Mailing List Archive

Lucene's scalability
Is there a known limit to the number of documents that Lucene can handle
efficiently? I'm looking to index around 15 million, 2K docs which contain
7-10 searchable fields. Should I be attempting this with Lucene?

Thanks,

Joel
RE: Lucene's scalability [ In reply to ]
I currently have an index of ~ 12 million documents, which are each about
that size (but in xml form).

When they are transformed for lucene to index, there are upwards of 50
searchable fields.

The index is about 10 GB right now.

I have not yet had any problems with "pushing the limits" of lucene.

In the next few weeks, I will be pushing my number of indexed documents up
into the 15-20 million range.
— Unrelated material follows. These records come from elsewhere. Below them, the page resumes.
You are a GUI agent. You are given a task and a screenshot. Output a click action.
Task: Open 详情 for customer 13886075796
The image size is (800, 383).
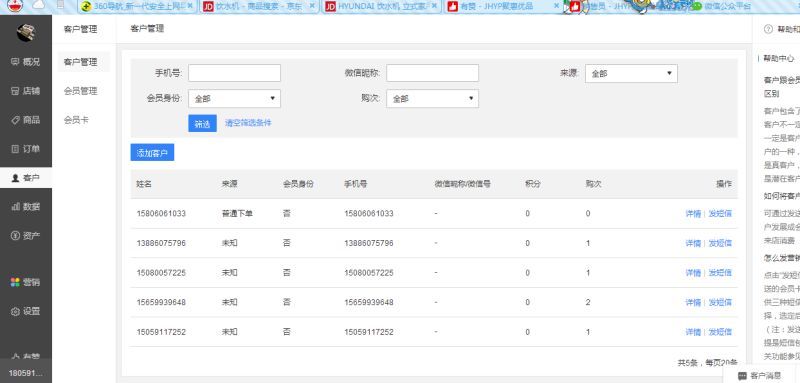pos(693,243)
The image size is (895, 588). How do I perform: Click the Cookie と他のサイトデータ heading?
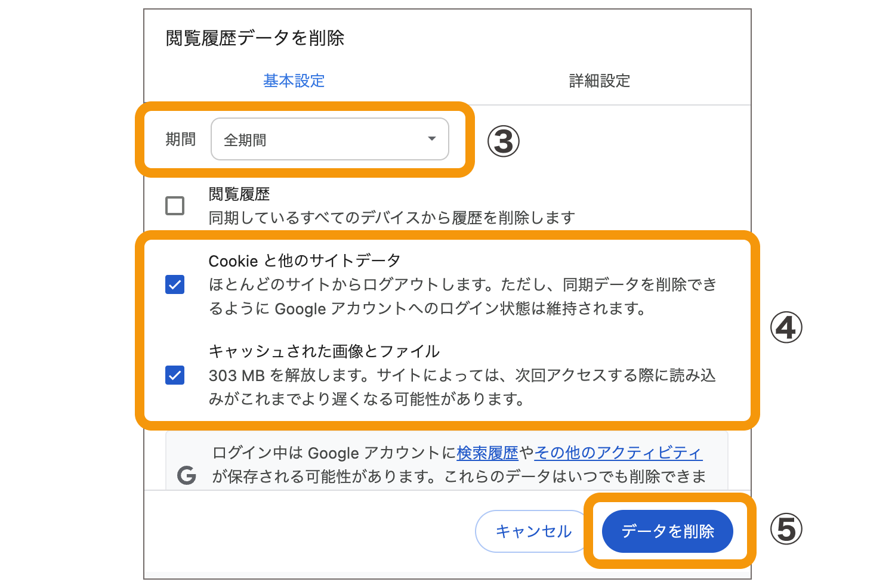click(304, 261)
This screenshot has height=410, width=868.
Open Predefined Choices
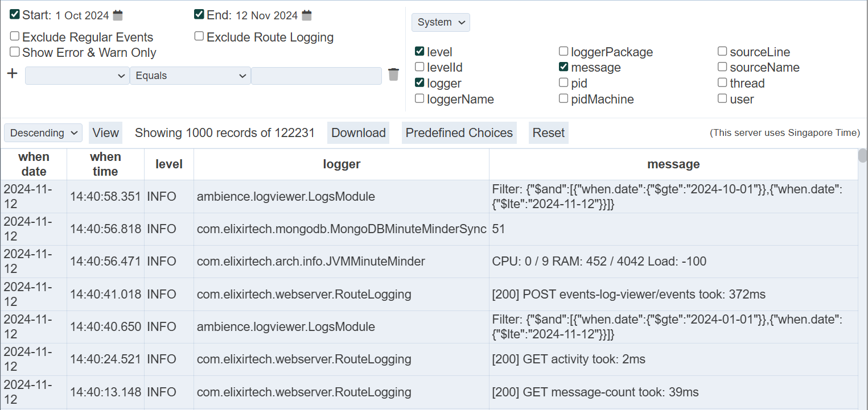tap(459, 133)
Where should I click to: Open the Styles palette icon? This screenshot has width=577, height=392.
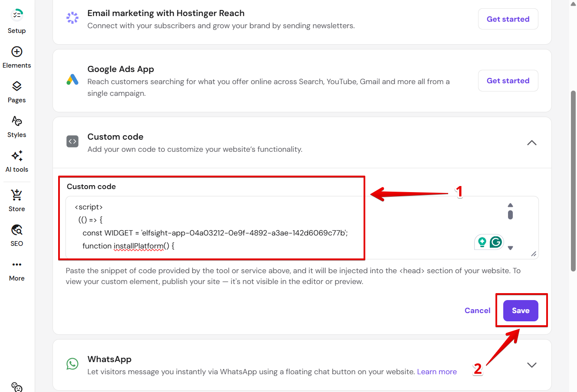[16, 121]

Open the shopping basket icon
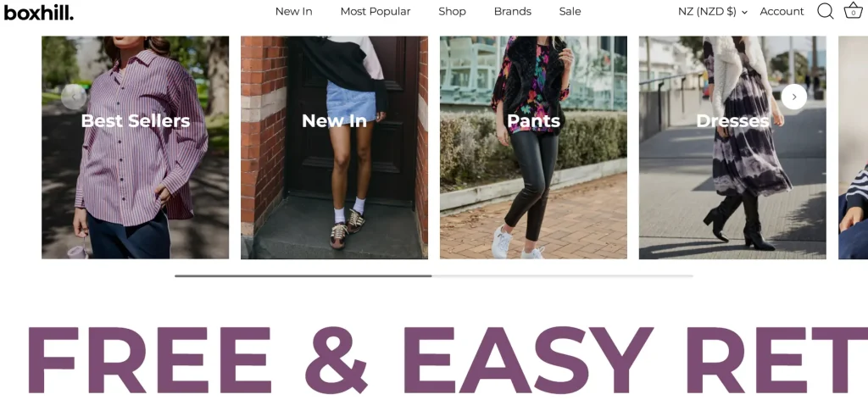853,10
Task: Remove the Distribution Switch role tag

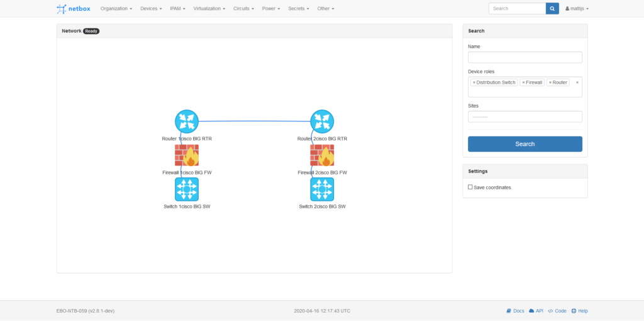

I can let you know if any problems arise.

Dan



-----Original Message-----
From: Joel Bernstein [mailto:j.bernstein@ei.org]
Sent: Monday, April 29, 2002 1:32 PM
To: lucene-user@jakarta.apache.org
Subject: Lucene's scalability


Is there a known limit to the number of documents that Lucene can handle
efficiently? I'm looking to index around 15 million, 2K docs which contain
7-10 searchable fields. Should I be attempting this with Lucene?

Thanks,

Joel


--
To unsubscribe, e-mail: <mailto:lucene-user-unsubscribe@jakarta.apache.org>
For additional commands, e-mail: <mailto:lucene-user-help@jakarta.apache.org>
Re: Lucene's scalability [ In reply to ]
Great,

Thanks for the quick response, I am very interested in hearing
how lucene handles itself in the 15-20 million doc range.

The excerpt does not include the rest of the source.